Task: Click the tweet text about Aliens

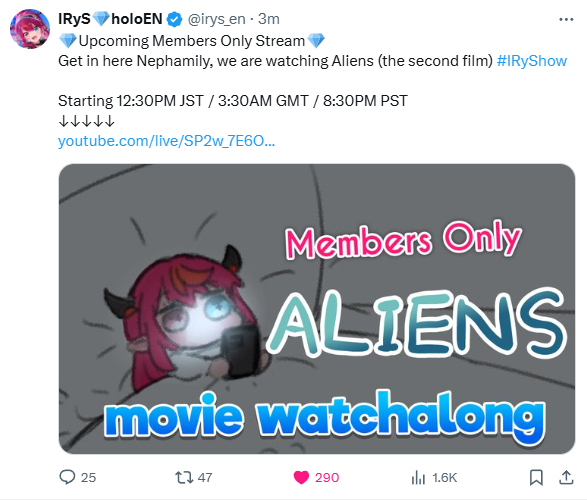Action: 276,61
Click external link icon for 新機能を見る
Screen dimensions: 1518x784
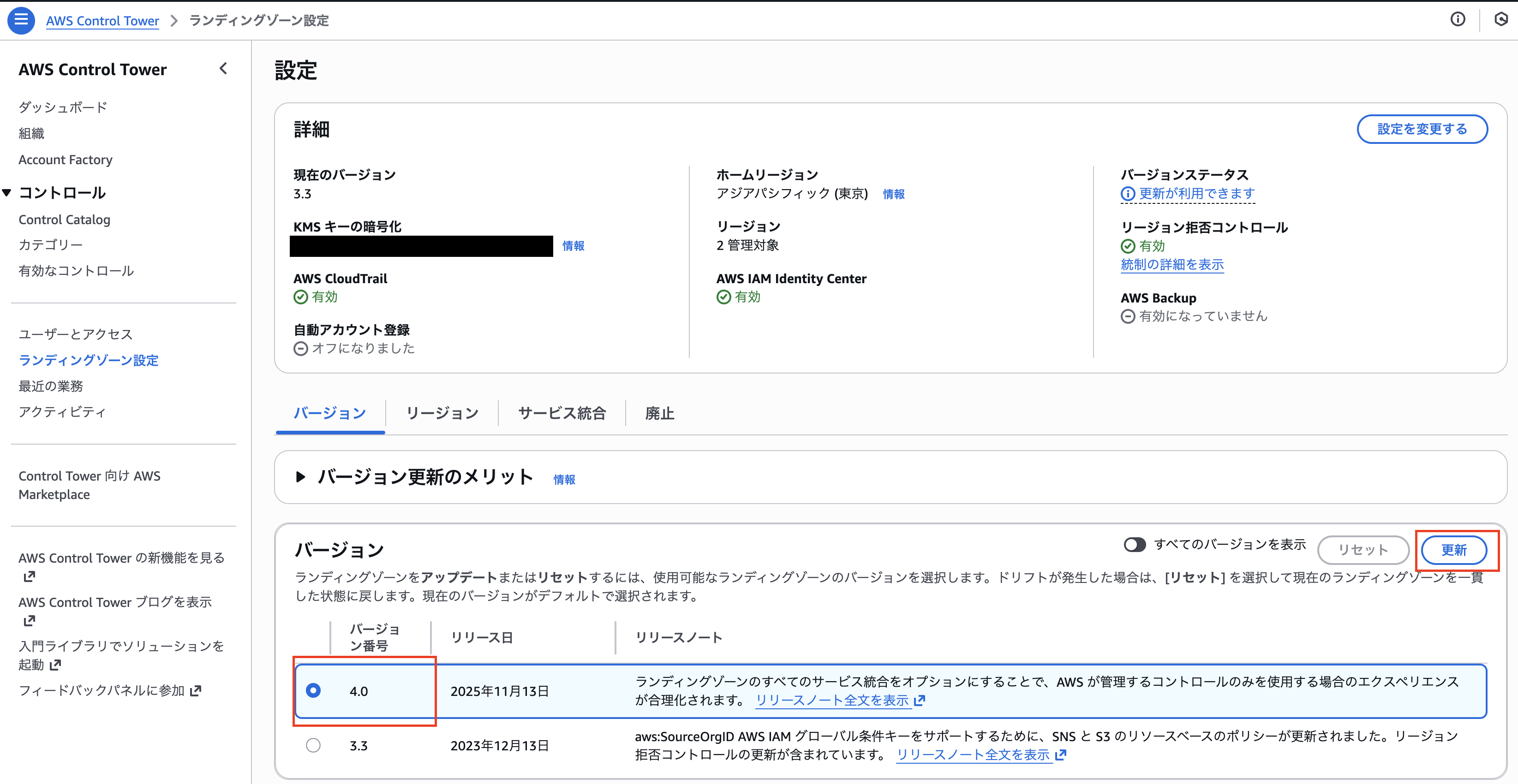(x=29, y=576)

---

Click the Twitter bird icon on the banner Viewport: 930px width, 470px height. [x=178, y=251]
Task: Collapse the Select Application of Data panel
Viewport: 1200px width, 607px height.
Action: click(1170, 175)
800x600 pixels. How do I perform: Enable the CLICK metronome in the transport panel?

==

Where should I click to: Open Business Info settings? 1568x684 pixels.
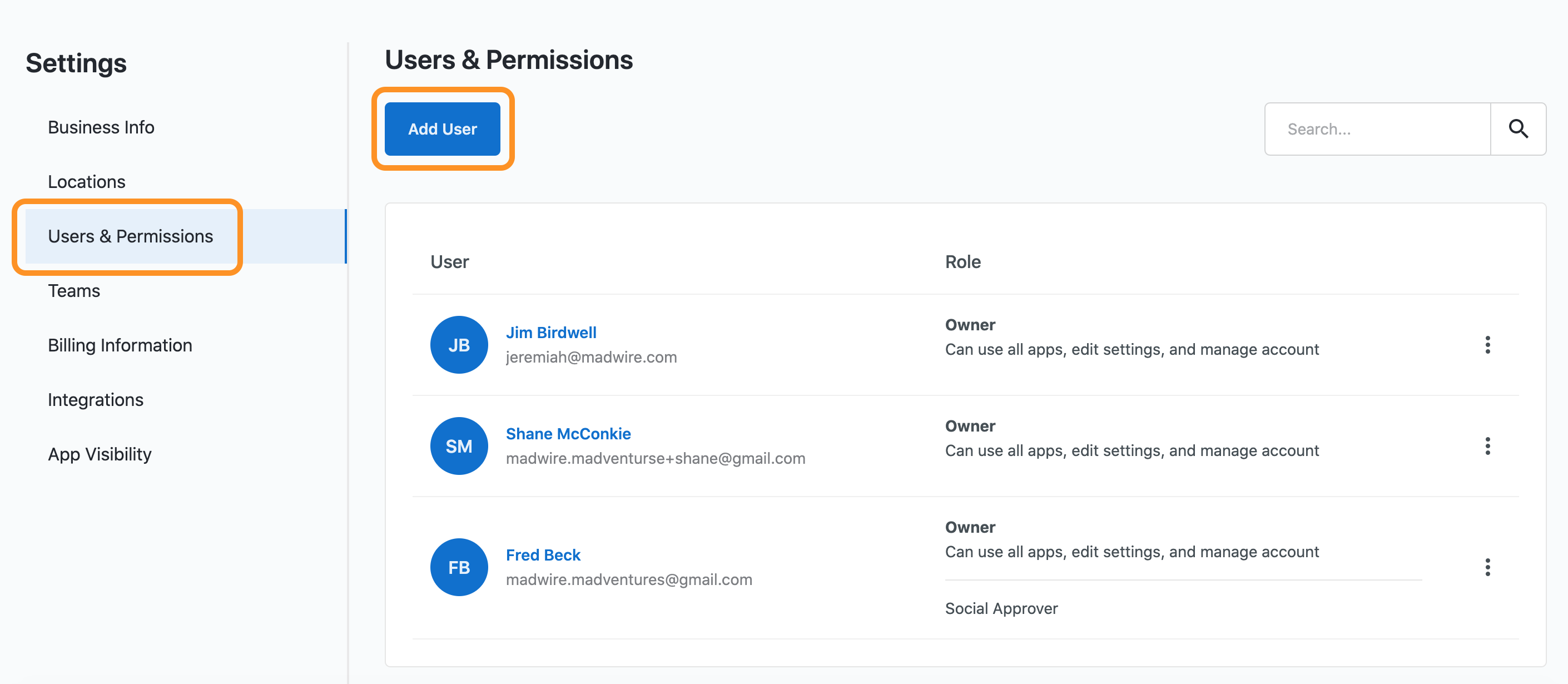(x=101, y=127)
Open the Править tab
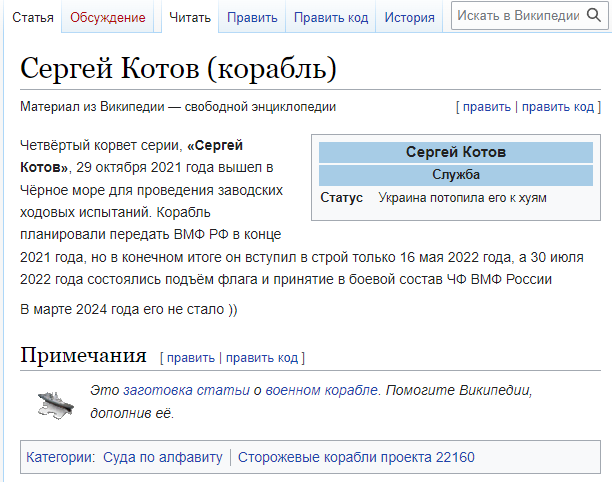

Task description:
Copy the records from the line that has "Task: Click the tweet text about Aliens" through the line that has "(x=29, y=576)", with "external link icon" changed to "outbound link icon" and nothing else altered. Leave out the pictures.

Solution:
Task: Click the tweet text about Aliens

Action: 276,61
Click outbound link icon for 新機能を見る
Screen dimensions: 1518x784
(x=29, y=576)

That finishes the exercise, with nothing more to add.